01 September 2012

Excerpts. The Memory Palace of Matteo Ricci by Jonathan D. Spencer.


  In 1596 Matteo Ricci taught the Chinese how to build a memory palace. He told them that the size of the palace would depend on how much they wanted to remember: the most ambitious construction would consist of several hundred buildings of all shapes and sizes, "the more there are the better it will be," said Ricci, thought he added that one did not have to build on a gradiose scale right away. One coul create modest palaces, or one could build less dramatic structures such as a temple compound, a cluster of government offices, a public hostel, or a merchants's meeting lodge. If one wished to begin on a still smaller scale, then one could erect a simple reception hall, a pavilion, or a studio. And if one wanted an intimate space one could use just the corner of a pavilion, or an altar in a temple, or even such a homely object as a wardrobe or a divan.
  In summarizing this memory system, he explained that these palaces, pavilions, divans wer mental structures to be kept in one's head, not solid objects to be literaally constructed out of "real" materials. Ricci suggested that there were three main options for such memory locations. First, they coud be drawn from reality, that is, from buildings that one had been in or from objects that one had seen with one's own eyes and recalled in one's memory. Second, they could be totally fictive, products of the imagination conjured up in any shape or size. Or third, they could be half real and half fictive, as in the case of a building one knew well and through the back wall of which one broke an imaginary door as a shortcut to new spaces, or in the middle of which one created a mental staircase that would lead one up to higher floors that had not existed before.
  The real purpose of all these mental constructs was to provide storage spaces for the myriad concepts that make up the sum of our human knowledge.
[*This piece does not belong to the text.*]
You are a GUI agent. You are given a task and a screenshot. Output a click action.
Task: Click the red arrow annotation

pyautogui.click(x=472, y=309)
To everything that we wish to remember, wrote Ricci, we should give an image; and to every one of these images we should assign a position where it can repose peacefully until we are ready to reclaim it by an act of memory. Since this entire memory system can work only if the images stay in the assigned positions and if we can instantly remember where we stored them, obviously it would seem easiest to rely on real locations which we know so well that we cannot ever forget them. But that would be a mistake, thought Ricci. For it is by expanding the number of locations and the corresponding number of images that can be stored in them that we increase and strengthen our memory. Therefore the Chinese should struggle w/ the difficult task of creating fictive places, or mixing the fictive with the real, fixing them permanently in their minds by constant practice and review so that at last the fictive spaces become "as if real, and can never be erased."
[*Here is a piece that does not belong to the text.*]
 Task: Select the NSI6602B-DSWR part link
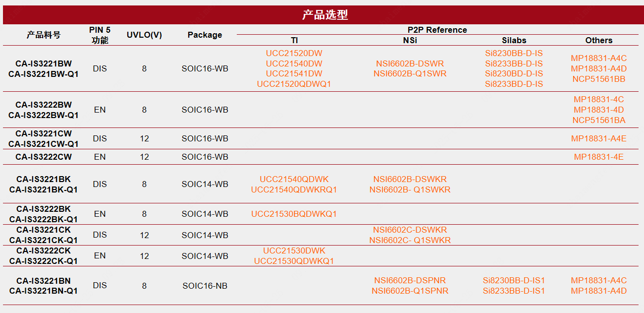[x=410, y=63]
  How many such images could one or did one seek to retain in the memory palaces of one's mind? Ricci wrote quite casually in 1595 of running through a list of four to five hundred random Chinese ideograms and then repeating the list in reverse order, while Chinese friends described him as being able to recite volumes of the Chinese classics after scanning them only once. But such feats were not particularly startling: Francesco Panigarola, an older contemporary who may have taught Ricci memory arts either in Rome or in Macerate - the manuscript draft of Panigarola's little tract on memory method still reposes in the Macerate library - was described by acquaintances in Florence as being able to roam across a hundred thousand memory images, each in its own fixed place. As Ricci, echoing the past books on memory, told Governer Lu Wangai, it was the order and sequence of the places ready for images inside each building that were crucial to the mnemotic art:
  Once your places are all fixed in order, then you can walk through the door and make your start. Turn to the right and proceed from there. As with the practice of calligraphy, in which you move from the beginning to the end, as with fish who swim along in ordered schools, so is everything arranged in your brain, and all the images are ready for whatever you seek to remember.  If you are going to use a great many [images], then let the buildings be hundreds or thousands of units in extent, if you only want a few, then take a single reception hall and just divide it up by its corners.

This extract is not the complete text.